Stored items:
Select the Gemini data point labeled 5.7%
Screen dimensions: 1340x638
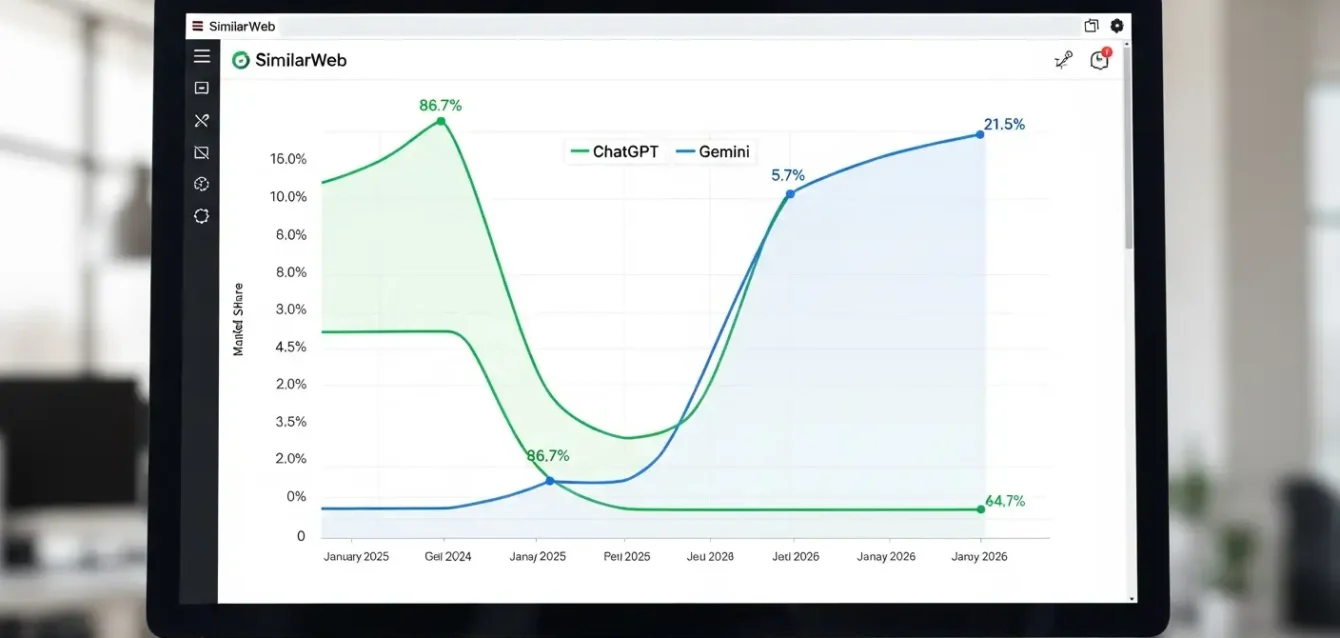[x=790, y=193]
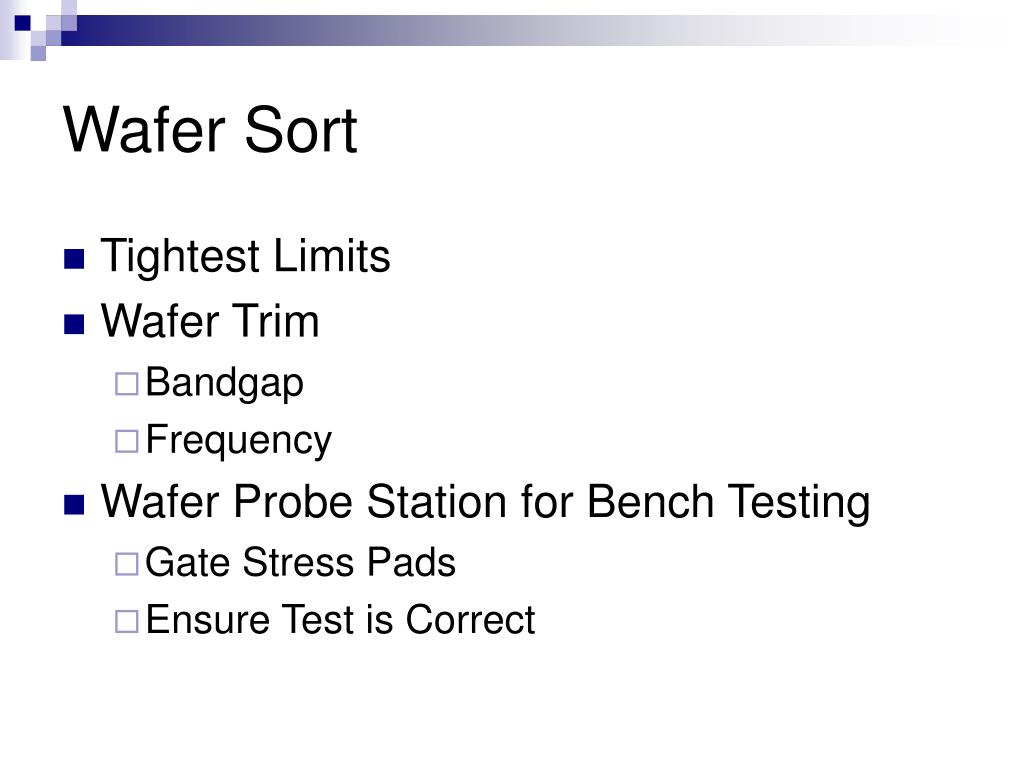
Task: Click the light purple square in the corner decoration
Action: pyautogui.click(x=39, y=53)
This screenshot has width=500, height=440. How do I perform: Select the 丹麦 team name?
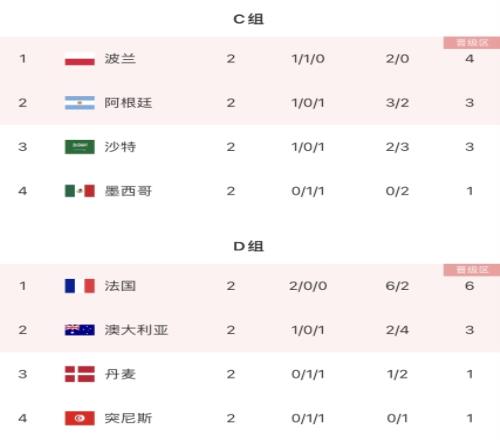(120, 374)
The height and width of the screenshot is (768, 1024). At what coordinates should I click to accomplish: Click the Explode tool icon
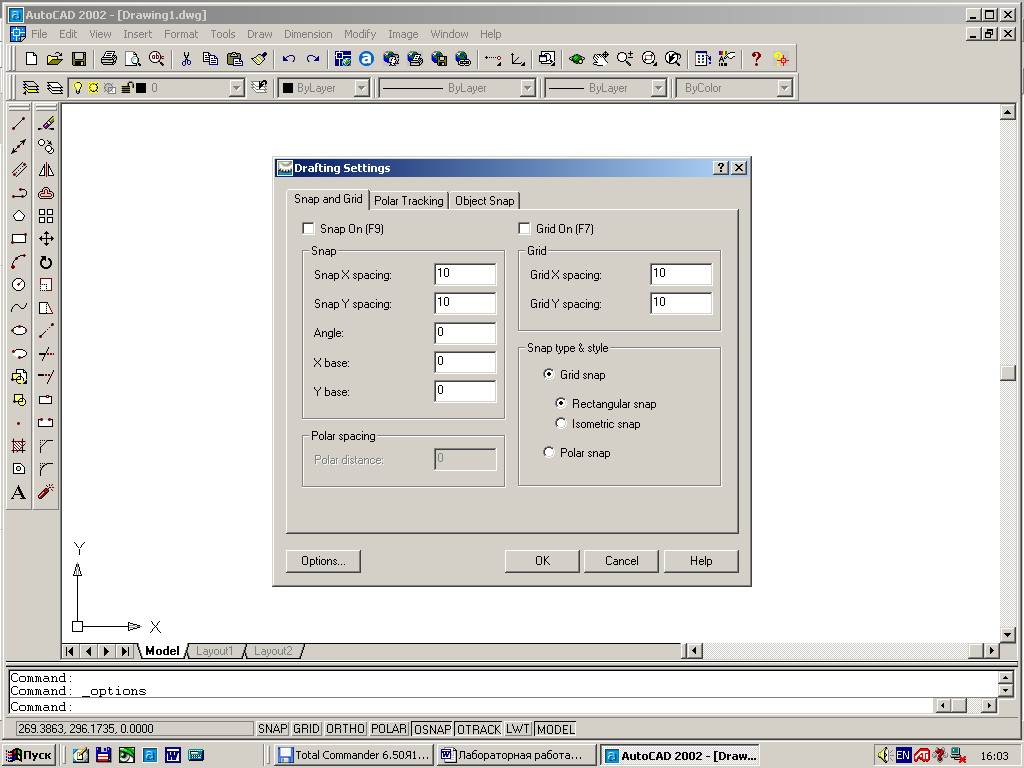click(x=46, y=492)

* WHAT YOU SHOULD DO
Each line from the one containing "This screenshot has" through the end of the records above is to be retyped exactly, with the pictures omitted and nothing added.

* RESULT OF THIS EXERCISE
This screenshot has width=500, height=440. How do I perform: Select the 丹麦 team name?
(120, 374)
The height and width of the screenshot is (768, 1024). At what coordinates should I click to accomplish: Click the Explode tool icon
click(x=46, y=492)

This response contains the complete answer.